Wie wenig der aktuelle Fleisch-Protektionismus tatsächlich mit Gesundheitsfragen zu tun hat, geht indirekt auch aus einem Bericht der Weltgesundheitsorganisation WHO vom August hervor. Demnach müßten die bislang weltweit 21 Frauen und Männer, die möglicherweise im Zusammenhang mit BSE verstorben sind, den allein in den USA rund 9 000 jährlichen Opfern anderer Fleischvergiftungen gegenübergestellt werden. Der Spitzenreiter unter den im Fleisch versteckten Killern ist das E.coli Bakterium 0157:H7, eine erstmals 1982 entdeckte vermutliche Kreuzung eines harmlosen E.coli-Bakteriums mit dem gefährlichen Krankheitserreger Shigella Disentaria - ein Produkt der Gentechnologie.
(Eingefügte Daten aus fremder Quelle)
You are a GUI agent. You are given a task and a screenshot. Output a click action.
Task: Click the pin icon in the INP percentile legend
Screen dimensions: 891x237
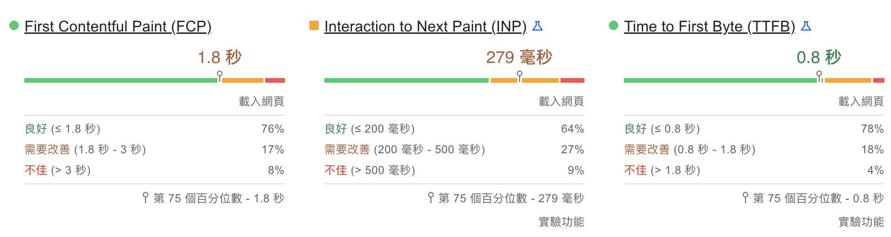(431, 198)
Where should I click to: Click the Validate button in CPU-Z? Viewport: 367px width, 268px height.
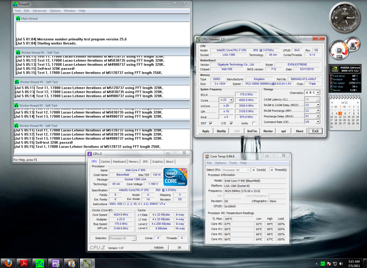158,247
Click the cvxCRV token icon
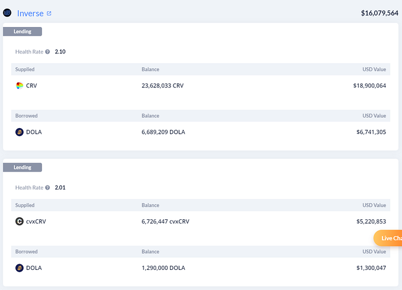The height and width of the screenshot is (290, 402). tap(20, 221)
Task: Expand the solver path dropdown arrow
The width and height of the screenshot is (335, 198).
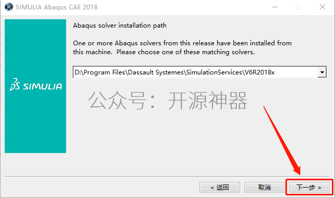Action: [x=322, y=72]
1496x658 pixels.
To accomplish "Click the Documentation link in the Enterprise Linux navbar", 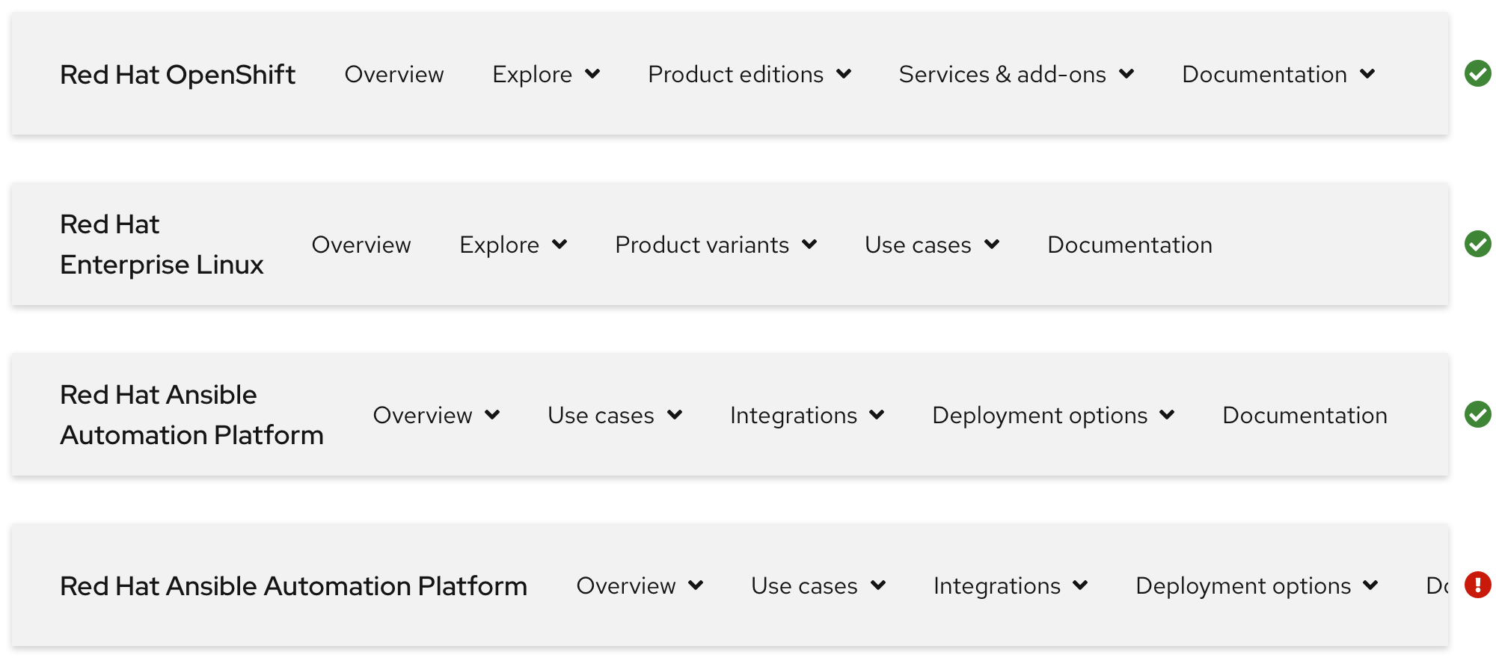I will pyautogui.click(x=1129, y=244).
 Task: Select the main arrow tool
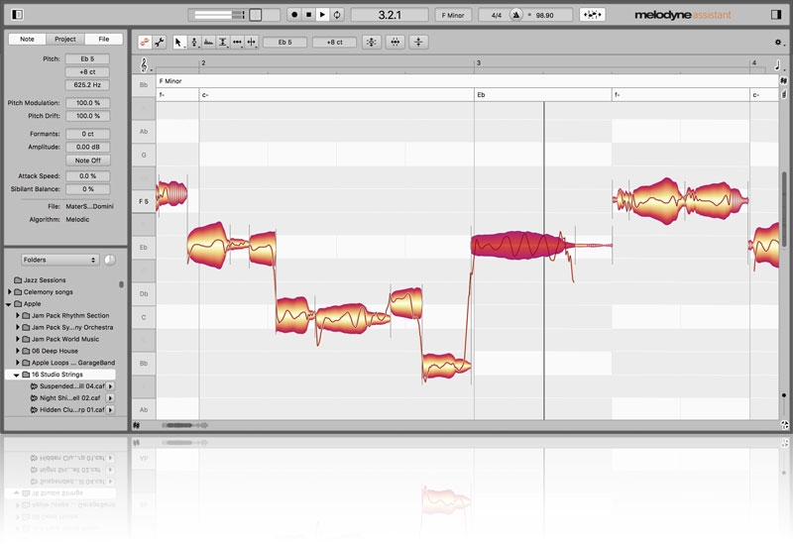(x=178, y=43)
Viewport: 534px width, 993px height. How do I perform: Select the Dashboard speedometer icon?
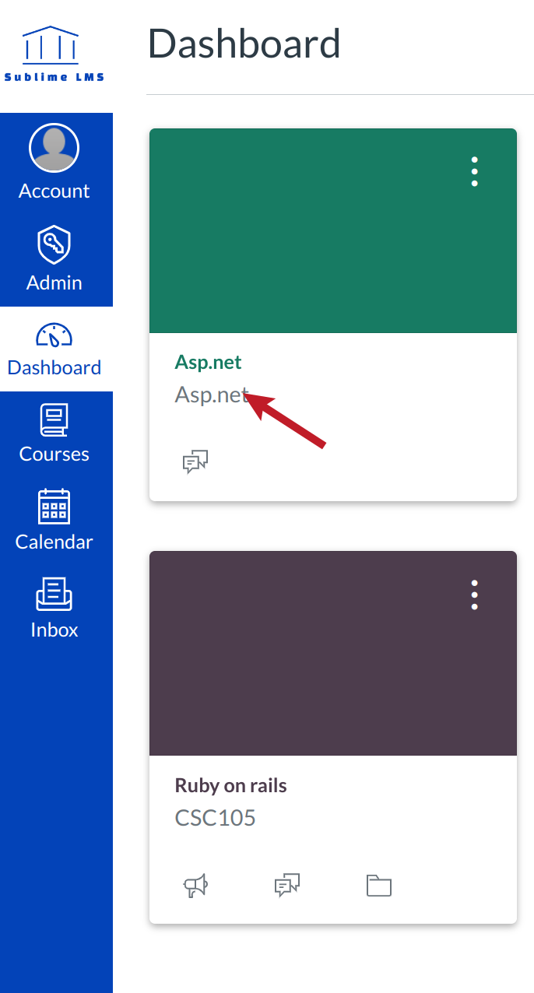coord(54,335)
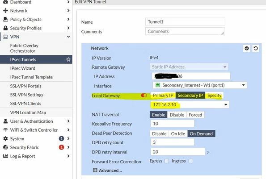Check the Egress checkbox for Forward Error Correction
Screen dimensions: 266x179
click(x=167, y=161)
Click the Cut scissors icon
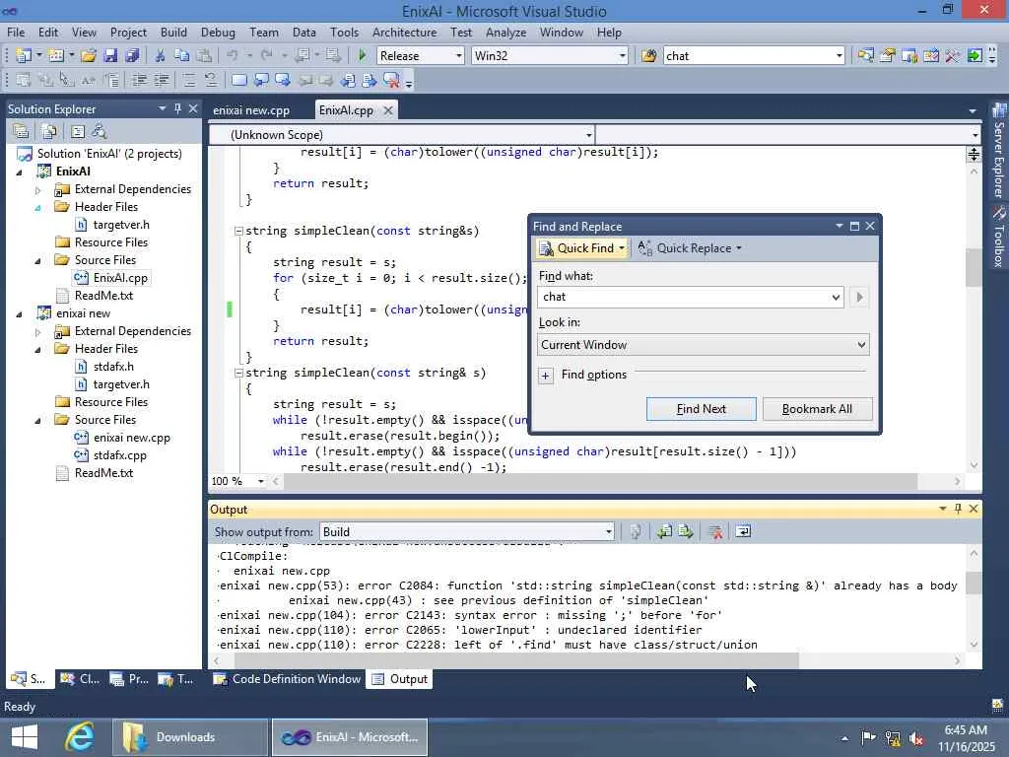The width and height of the screenshot is (1009, 757). [160, 56]
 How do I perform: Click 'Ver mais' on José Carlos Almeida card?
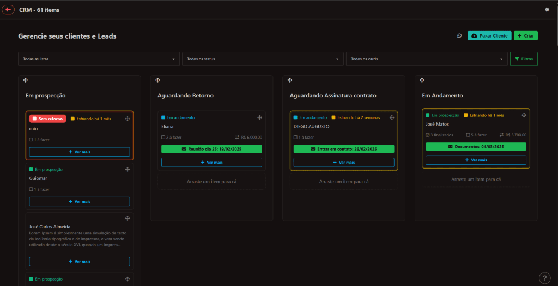click(80, 262)
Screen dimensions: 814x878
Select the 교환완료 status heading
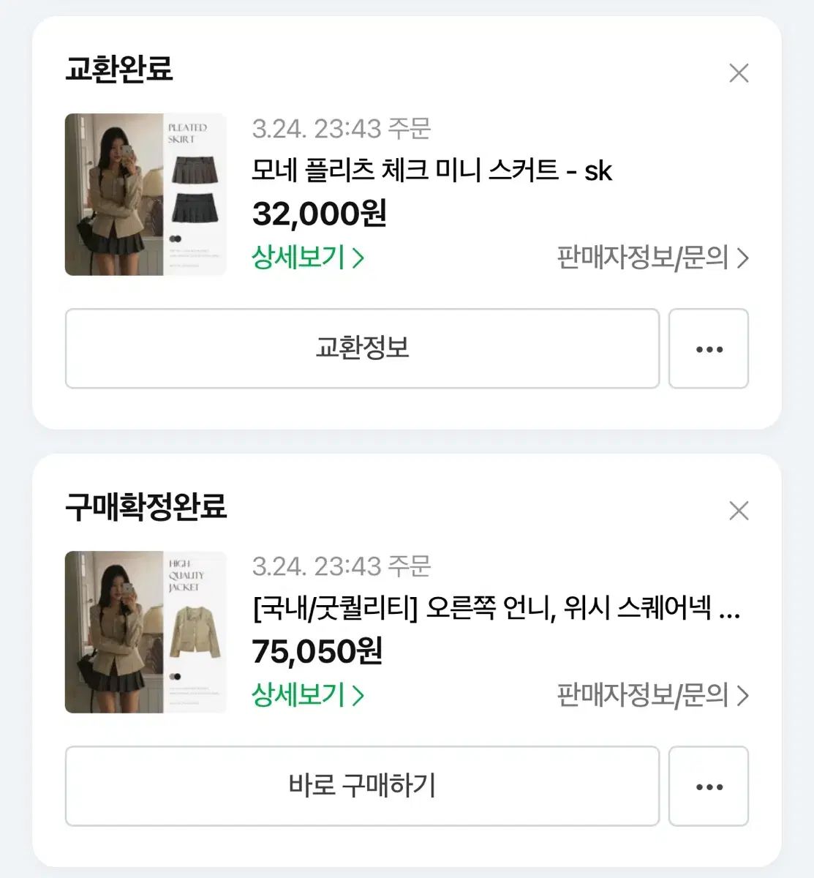(119, 70)
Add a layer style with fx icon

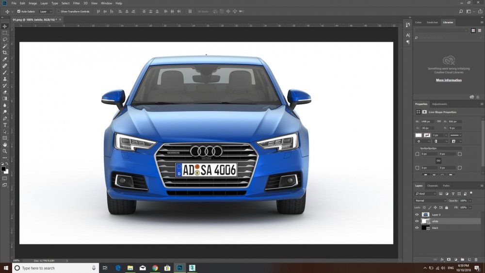click(442, 259)
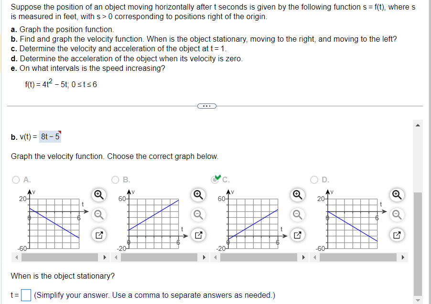This screenshot has width=431, height=304.
Task: Zoom out on graph C
Action: (297, 214)
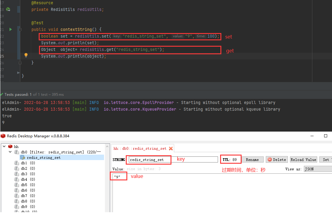Click the yellow lightbulb intention icon
Screen dimensions: 332x221
(x=26, y=55)
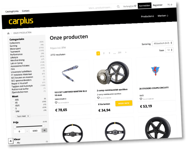
Task: Click the right price slider handle
Action: tap(44, 126)
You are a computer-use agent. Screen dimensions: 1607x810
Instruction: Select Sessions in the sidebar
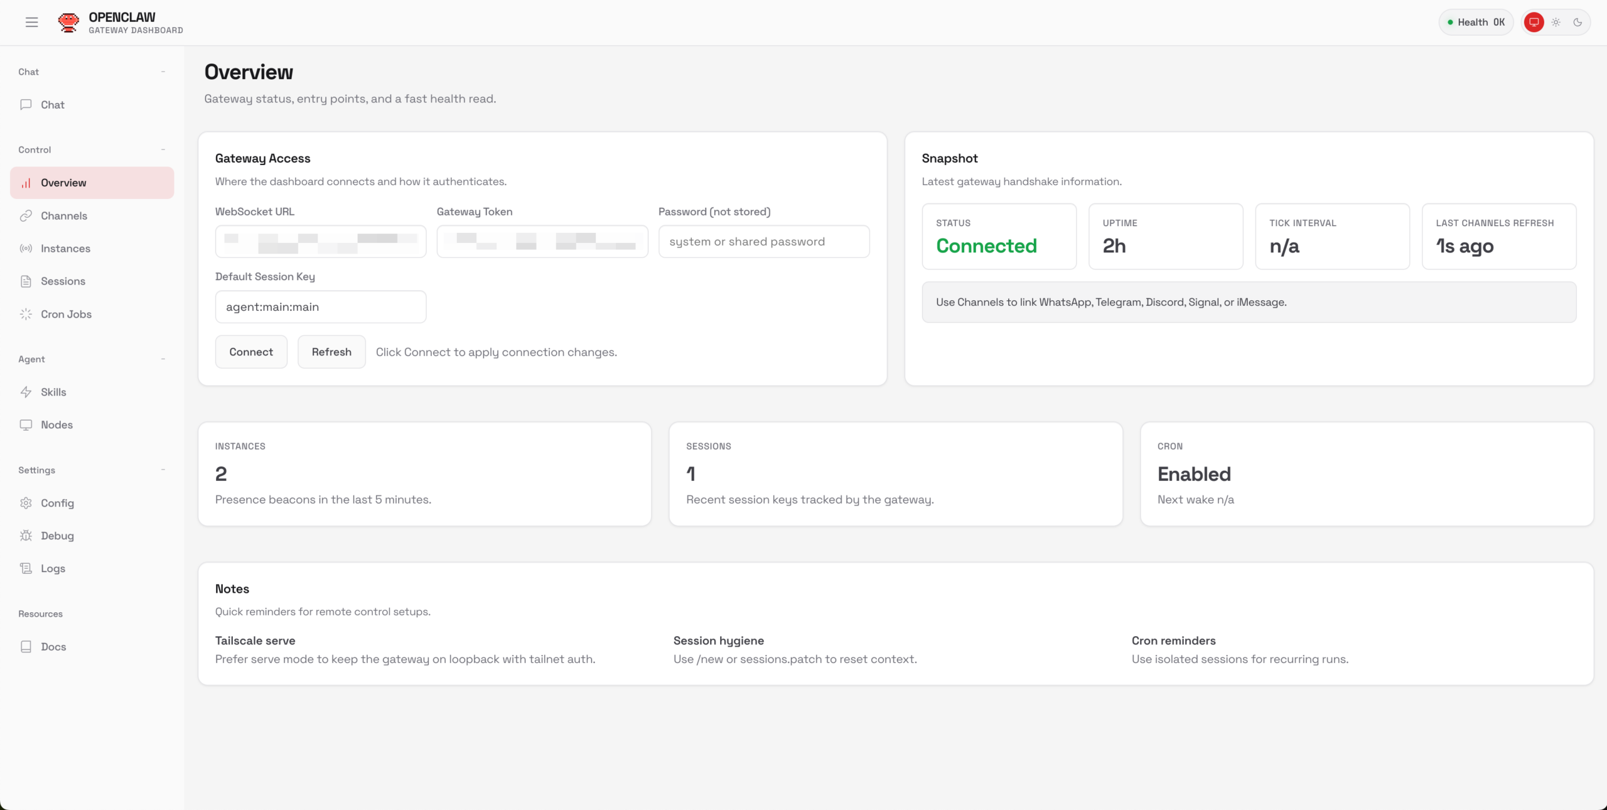(x=63, y=281)
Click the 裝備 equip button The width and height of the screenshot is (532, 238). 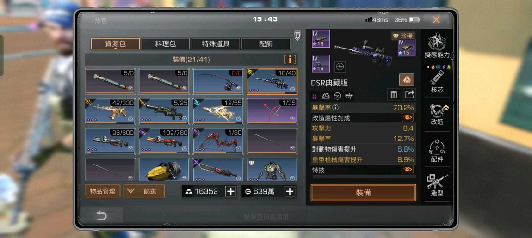[363, 193]
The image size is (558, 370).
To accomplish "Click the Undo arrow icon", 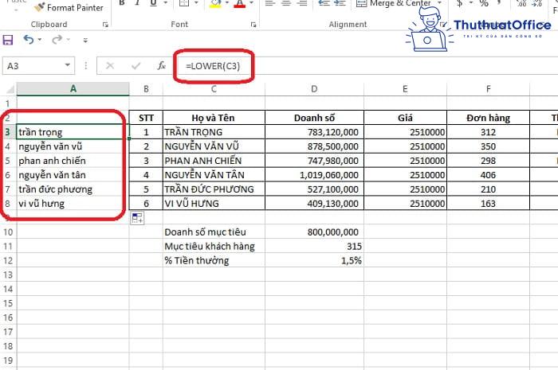I will [x=29, y=40].
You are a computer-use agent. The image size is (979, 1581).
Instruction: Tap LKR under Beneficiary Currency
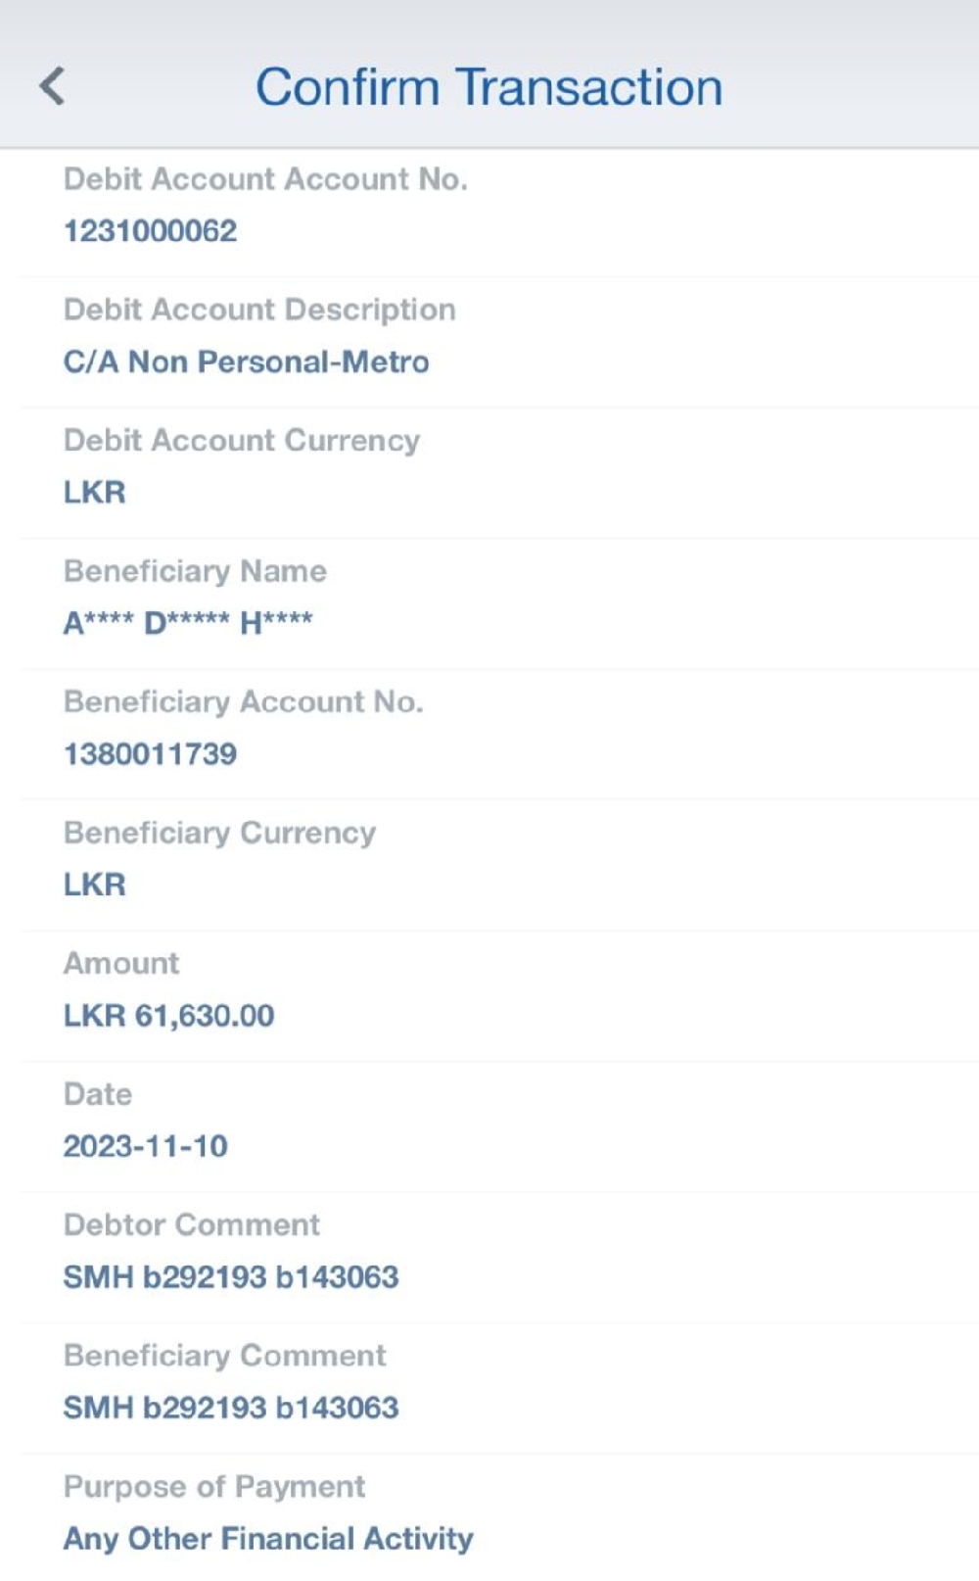tap(95, 885)
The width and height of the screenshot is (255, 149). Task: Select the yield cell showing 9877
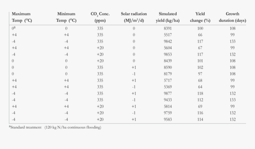(x=168, y=93)
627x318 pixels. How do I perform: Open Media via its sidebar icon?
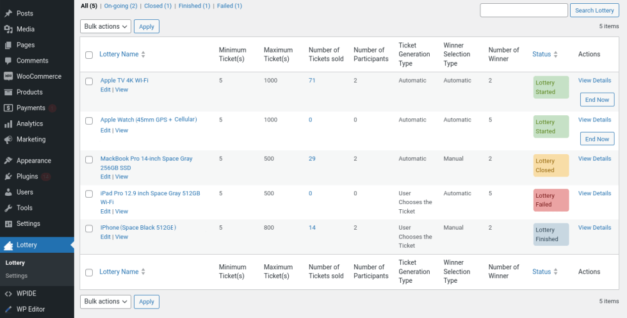8,29
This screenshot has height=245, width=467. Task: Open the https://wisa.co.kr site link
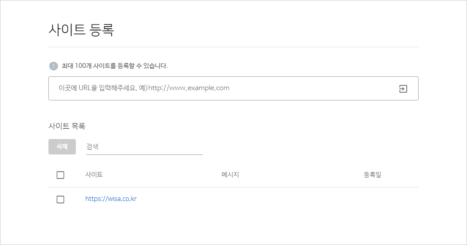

Der Bericht enthält auch eine Bemerkung für die an der BSE-Front besonders emsigen Vegetarier und Naturkost-Liebhaber: Der Anteil von Erkrankungen durch pflanzliche Lebensmittel nimmt kontinuierlich zu. Pasteurisierung könnte die Erreger bei einer Vielzahl von Lebensmitteln abtöten. "Würde die Produktion von Käse mit Rohmilch gestoppt", so der Bericht, "würde die Zahl der Erkrankungen durch vergiftete Lebensmittel weltweit substantiell abnehmen."